## Exercise
Could you return all of the data below verbatim, line for line, with nothing changed?

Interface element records
══════════════════════════════
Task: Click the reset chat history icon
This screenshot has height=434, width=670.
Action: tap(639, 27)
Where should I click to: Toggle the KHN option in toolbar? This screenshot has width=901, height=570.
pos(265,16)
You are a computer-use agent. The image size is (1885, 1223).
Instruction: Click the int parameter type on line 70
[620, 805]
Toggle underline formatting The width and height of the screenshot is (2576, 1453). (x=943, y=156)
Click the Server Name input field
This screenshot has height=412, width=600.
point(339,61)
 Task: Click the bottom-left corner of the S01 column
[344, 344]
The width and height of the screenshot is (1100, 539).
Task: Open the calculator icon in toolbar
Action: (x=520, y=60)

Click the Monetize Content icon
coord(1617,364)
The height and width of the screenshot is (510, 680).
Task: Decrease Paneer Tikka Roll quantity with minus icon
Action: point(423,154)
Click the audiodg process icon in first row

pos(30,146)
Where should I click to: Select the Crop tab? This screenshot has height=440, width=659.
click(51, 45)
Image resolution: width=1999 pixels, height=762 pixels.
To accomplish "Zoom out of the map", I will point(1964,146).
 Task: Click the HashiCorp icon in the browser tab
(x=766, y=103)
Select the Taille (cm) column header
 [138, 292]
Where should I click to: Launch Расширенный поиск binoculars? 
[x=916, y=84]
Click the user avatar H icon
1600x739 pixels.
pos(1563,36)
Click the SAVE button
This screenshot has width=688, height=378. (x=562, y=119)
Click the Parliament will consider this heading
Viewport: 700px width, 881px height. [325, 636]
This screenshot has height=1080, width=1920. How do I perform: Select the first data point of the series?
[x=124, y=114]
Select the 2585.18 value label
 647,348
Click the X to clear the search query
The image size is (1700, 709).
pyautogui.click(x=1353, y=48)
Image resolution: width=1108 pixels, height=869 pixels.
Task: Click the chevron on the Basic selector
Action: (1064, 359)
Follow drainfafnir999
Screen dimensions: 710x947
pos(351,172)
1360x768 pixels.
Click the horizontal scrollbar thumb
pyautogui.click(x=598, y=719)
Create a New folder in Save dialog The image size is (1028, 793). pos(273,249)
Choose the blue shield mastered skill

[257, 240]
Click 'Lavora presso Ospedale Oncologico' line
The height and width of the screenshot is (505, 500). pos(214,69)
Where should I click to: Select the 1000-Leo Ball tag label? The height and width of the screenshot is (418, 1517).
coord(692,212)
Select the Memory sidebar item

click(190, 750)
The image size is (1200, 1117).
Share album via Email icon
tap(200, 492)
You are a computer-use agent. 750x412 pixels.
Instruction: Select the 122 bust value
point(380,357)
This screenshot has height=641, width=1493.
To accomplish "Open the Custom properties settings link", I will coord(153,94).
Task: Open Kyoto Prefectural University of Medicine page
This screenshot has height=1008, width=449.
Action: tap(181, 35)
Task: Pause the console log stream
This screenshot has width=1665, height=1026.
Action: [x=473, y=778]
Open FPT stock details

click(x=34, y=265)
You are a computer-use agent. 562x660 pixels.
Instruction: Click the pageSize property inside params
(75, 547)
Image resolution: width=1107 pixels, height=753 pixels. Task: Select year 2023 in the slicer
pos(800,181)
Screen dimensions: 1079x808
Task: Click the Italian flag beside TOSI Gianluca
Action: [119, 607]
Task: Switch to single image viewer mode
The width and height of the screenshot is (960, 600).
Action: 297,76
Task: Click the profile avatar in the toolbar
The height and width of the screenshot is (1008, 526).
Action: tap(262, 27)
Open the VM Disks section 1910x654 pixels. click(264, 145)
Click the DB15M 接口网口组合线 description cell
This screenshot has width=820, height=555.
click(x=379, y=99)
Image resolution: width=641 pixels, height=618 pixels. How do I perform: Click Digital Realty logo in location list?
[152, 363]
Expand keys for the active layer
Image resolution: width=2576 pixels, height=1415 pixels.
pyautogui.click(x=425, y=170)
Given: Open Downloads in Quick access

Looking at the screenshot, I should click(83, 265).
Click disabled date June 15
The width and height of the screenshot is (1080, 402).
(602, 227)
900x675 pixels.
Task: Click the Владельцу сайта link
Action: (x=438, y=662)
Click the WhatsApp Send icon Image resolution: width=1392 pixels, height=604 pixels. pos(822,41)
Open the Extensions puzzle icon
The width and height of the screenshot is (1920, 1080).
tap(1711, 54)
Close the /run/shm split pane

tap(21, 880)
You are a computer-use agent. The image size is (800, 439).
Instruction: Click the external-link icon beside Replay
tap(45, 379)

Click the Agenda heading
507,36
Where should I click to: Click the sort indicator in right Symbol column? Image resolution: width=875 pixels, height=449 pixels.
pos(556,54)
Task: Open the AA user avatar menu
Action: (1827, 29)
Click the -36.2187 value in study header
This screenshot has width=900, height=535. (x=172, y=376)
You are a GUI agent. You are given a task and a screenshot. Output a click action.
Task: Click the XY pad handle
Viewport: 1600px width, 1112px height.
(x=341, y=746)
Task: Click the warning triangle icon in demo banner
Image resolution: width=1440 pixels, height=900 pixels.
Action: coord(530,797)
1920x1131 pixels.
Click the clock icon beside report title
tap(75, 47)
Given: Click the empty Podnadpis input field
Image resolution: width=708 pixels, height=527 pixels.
══════════════════════════════
## Problem solution
Task: Click the reset chat history icon
This screenshot has height=434, width=670.
Action: tap(639, 27)
Where should I click to: Toggle the KHN option in toolbar? This screenshot has width=901, height=570.
pos(265,16)
You are a computer-use agent. The image size is (1885, 1223).
Instruction: Click the int parameter type on line 70
[620, 805]
Toggle underline formatting The width and height of the screenshot is (2576, 1453). (x=943, y=156)
Click the Server Name input field
This screenshot has height=412, width=600.
point(339,61)
 Task: Click the bottom-left corner of the S01 column
[344, 344]
The width and height of the screenshot is (1100, 539).
Task: Open the calculator icon in toolbar
Action: (x=520, y=60)

Click the Monetize Content icon
coord(1617,364)
The height and width of the screenshot is (510, 680).
Task: Decrease Paneer Tikka Roll quantity with minus icon
Action: point(423,154)
Click the audiodg process icon in first row

pos(30,146)
Where should I click to: Select the Crop tab? This screenshot has height=440, width=659.
click(51, 45)
Image resolution: width=1999 pixels, height=762 pixels.
To accomplish "Zoom out of the map", I will point(1964,146).
 Task: Click the HashiCorp icon in the browser tab
(x=766, y=103)
Select the Taille (cm) column header
 [138, 292]
Where should I click to: Launch Расширенный поиск binoculars? 
[x=916, y=84]
Click the user avatar H icon
1600x739 pixels.
pos(1563,36)
Click the SAVE button
This screenshot has width=688, height=378. (x=562, y=119)
Click the Parliament will consider this heading
Viewport: 700px width, 881px height. [325, 636]
This screenshot has height=1080, width=1920. How do I perform: Select the first data point of the series?
[x=124, y=114]
Select the 2585.18 value label
 647,348
Click the X to clear the search query
The image size is (1700, 709).
pyautogui.click(x=1353, y=48)
Image resolution: width=1108 pixels, height=869 pixels.
Task: Click the chevron on the Basic selector
Action: (1064, 359)
Follow drainfafnir999
Screen dimensions: 710x947
pos(351,172)
1360x768 pixels.
Click the horizontal scrollbar thumb
pyautogui.click(x=598, y=719)
Create a New folder in Save dialog The image size is (1028, 793). pos(273,249)
Choose the blue shield mastered skill

[257, 240]
Click 'Lavora presso Ospedale Oncologico' line
The height and width of the screenshot is (505, 500). pos(214,69)
Where should I click to: Select the 1000-Leo Ball tag label? The height and width of the screenshot is (418, 1517).
coord(692,212)
Select the Memory sidebar item

click(190, 750)
The image size is (1200, 1117).
Share album via Email icon
tap(200, 492)
You are a computer-use agent. 750x412 pixels.
Instruction: Select the 122 bust value
point(380,357)
This screenshot has height=641, width=1493.
To accomplish "Open the Custom properties settings link", I will coord(153,94).
Task: Open Kyoto Prefectural University of Medicine page
This screenshot has height=1008, width=449.
Action: tap(181, 35)
Task: Pause the console log stream
This screenshot has width=1665, height=1026.
Action: [x=473, y=778]
Open FPT stock details

click(x=34, y=265)
You are a computer-use agent. 562x660 pixels.
Instruction: Click the pageSize property inside params
(75, 547)
Image resolution: width=1107 pixels, height=753 pixels. Task: Select year 2023 in the slicer
pos(800,181)
Screen dimensions: 1079x808
Task: Click the Italian flag beside TOSI Gianluca
Action: [119, 607]
Task: Switch to single image viewer mode
The width and height of the screenshot is (960, 600).
Action: 297,76
Task: Click the profile avatar in the toolbar
The height and width of the screenshot is (1008, 526).
Action: tap(262, 27)
Open the VM Disks section 1910x654 pixels. click(264, 145)
Click the DB15M 接口网口组合线 description cell
This screenshot has width=820, height=555.
click(x=379, y=99)
Image resolution: width=641 pixels, height=618 pixels. How do I perform: Click Digital Realty logo in location list?
[152, 363]
Expand keys for the active layer
Image resolution: width=2576 pixels, height=1415 pixels.
pyautogui.click(x=425, y=170)
Given: Open Downloads in Quick access

Looking at the screenshot, I should click(83, 265).
Click disabled date June 15
The width and height of the screenshot is (1080, 402).
(602, 227)
900x675 pixels.
Task: Click the Владельцу сайта link
Action: (x=438, y=662)
Click the WhatsApp Send icon Image resolution: width=1392 pixels, height=604 pixels. pos(822,41)
Open the Extensions puzzle icon
The width and height of the screenshot is (1920, 1080).
tap(1711, 54)
Close the /run/shm split pane

tap(21, 880)
You are a computer-use agent. The image size is (800, 439).
Instruction: Click the external-link icon beside Replay
tap(45, 379)

Click the Agenda heading
507,36
Where should I click to: Click the sort indicator in right Symbol column? Image resolution: width=875 pixels, height=449 pixels.
pos(556,54)
Task: Open the AA user avatar menu
Action: (1827, 29)
Click the -36.2187 value in study header
This screenshot has width=900, height=535. (x=172, y=376)
You are a GUI agent. You are given a task and a screenshot. Output a click action.
Task: Click the XY pad handle
Viewport: 1600px width, 1112px height.
(x=341, y=746)
Task: Click the warning triangle icon in demo banner
Image resolution: width=1440 pixels, height=900 pixels.
Action: coord(530,797)
1920x1131 pixels.
Click the clock icon beside report title
tap(75, 47)
Given: Click the empty Podnadpis input field
Image resolution: width=708 pixels, height=527 pixels.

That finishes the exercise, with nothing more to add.